▸ Directive: Copy the items below word for word, starting at the first line and stopping after the line that contains "coord(193,60)".

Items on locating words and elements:
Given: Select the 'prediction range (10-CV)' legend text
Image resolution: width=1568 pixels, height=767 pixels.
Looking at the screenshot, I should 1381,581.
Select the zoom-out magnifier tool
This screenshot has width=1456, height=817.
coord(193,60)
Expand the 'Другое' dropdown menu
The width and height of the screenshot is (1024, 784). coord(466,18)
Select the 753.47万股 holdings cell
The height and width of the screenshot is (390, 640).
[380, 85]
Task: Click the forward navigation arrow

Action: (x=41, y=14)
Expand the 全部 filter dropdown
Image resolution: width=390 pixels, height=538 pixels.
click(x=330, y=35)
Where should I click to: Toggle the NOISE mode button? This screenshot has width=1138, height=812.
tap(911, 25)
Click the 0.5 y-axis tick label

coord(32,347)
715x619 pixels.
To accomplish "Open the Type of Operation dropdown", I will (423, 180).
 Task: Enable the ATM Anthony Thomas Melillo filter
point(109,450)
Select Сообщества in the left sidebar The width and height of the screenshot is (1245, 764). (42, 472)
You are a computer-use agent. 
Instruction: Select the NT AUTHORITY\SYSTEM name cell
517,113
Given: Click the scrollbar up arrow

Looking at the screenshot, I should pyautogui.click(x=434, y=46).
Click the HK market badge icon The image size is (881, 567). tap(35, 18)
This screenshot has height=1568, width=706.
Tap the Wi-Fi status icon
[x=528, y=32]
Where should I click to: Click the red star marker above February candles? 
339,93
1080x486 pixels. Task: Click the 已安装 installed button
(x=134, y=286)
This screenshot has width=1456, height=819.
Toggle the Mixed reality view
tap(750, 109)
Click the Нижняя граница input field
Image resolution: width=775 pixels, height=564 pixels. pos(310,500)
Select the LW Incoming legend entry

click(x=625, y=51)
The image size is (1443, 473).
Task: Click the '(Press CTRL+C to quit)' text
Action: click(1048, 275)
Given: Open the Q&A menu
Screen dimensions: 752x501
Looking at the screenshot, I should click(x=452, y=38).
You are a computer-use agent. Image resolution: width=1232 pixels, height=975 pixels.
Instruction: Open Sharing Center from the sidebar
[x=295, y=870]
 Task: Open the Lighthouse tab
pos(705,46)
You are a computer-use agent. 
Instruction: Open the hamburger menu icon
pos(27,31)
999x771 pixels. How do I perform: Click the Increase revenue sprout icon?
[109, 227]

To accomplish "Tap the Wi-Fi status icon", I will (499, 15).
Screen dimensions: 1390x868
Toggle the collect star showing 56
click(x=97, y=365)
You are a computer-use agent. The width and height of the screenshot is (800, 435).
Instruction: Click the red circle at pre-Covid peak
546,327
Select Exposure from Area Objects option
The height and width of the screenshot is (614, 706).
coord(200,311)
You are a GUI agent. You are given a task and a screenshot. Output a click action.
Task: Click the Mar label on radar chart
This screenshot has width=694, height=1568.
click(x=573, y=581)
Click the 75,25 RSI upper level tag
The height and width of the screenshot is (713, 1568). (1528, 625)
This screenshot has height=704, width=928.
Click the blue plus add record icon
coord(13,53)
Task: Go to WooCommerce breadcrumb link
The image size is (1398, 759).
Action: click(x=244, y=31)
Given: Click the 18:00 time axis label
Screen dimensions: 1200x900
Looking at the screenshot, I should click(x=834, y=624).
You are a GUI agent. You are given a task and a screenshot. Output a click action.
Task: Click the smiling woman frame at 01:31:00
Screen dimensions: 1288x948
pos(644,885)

▸ Answer:
Given: Select the 'prediction range (10-CV)' legend text
Image resolution: width=1568 pixels, height=767 pixels.
Looking at the screenshot, I should 1381,581.
Select the zoom-out magnifier tool
This screenshot has width=1456, height=817.
coord(193,60)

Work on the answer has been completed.